Translate this sentence from the forum thread about Shostakovich's 6th Symphony into Spanish: "I'm not an expert, but so far, personally, I like Kondrashin and the Moscow Phil."
## BEGIN TEXT SECTION
# Best Version of Shostakovich's 6th Symphony?



## iracema1 (Mar 2, 2011)

Hi Everyone:

For my very first posting I wanted to ask people which version of Shostakovich's Symphony No. 6 the like best? Franz Welser-Most and the Cleveland Orchestra are going to be performing it here in SF on Sunday night...and I would love a good basis of comparison...according to the knowledge and experience of the people on this list! Thanks in advance!

andy


----------



## kv466 (May 18, 2011)

Samurai,... 

Just getting into them now, I look forward to hearing more about this myself.


----------



## Manxfeeder (Oct 19, 2010)

Me too. I'm not an expert, but so far, personally, I like Kondrashin and the Moscow Phil. But that may be a personality quirk in me; I tend to like how Shostakovich sounds recorded by the old Russian studios. 

Dominy Clements says of the last movement, "It is that sensation of having climbed out of a deep gloomy cave into a mad festival of absurd and colourful cavorting that makes this recording immediately memorable."


----------



## samurai (Apr 22, 2011)

Well, I just heard a rendition on *Spotify *by the New York Philharmonic and Leonard Bernstein of the *6th* *Symphony *and it was pretty good; I'll have to listen to some Russian conductors as well before I can really say which one is "definitive", if that's even possible! But if you have access to *Spotify *where you are, you could compare versions and hear which one best suits your taste.


----------



## Kevin Pearson (Aug 14, 2009)
## END TEXT SECTION
## BEGIN RECORDS
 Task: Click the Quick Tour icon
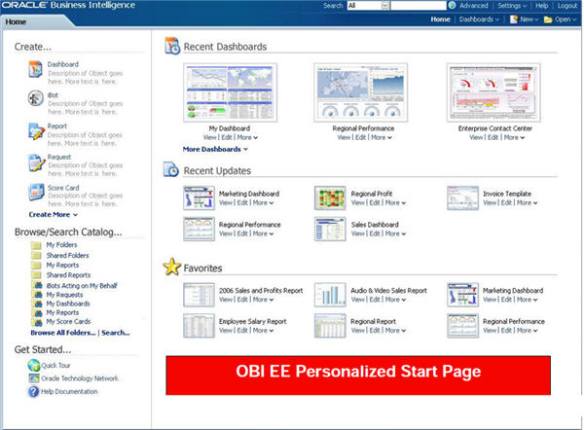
## END RECORDS
## BEGIN RECORDS
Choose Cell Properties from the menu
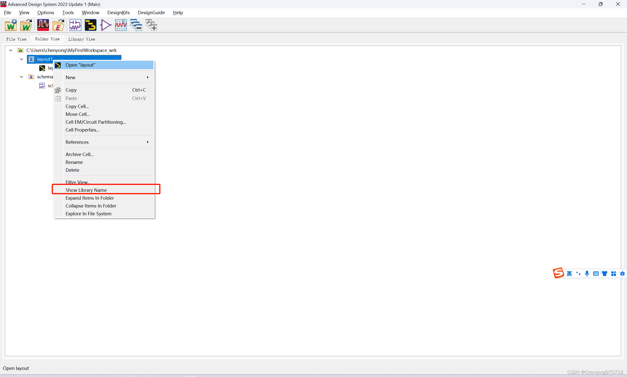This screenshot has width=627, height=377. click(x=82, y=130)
## END RECORDS
* **EXERCISE RESULT**: No soy especialista, pero hasta ahora, personalmente, me gustan Kondrashin y la Filarmónica de Moscú.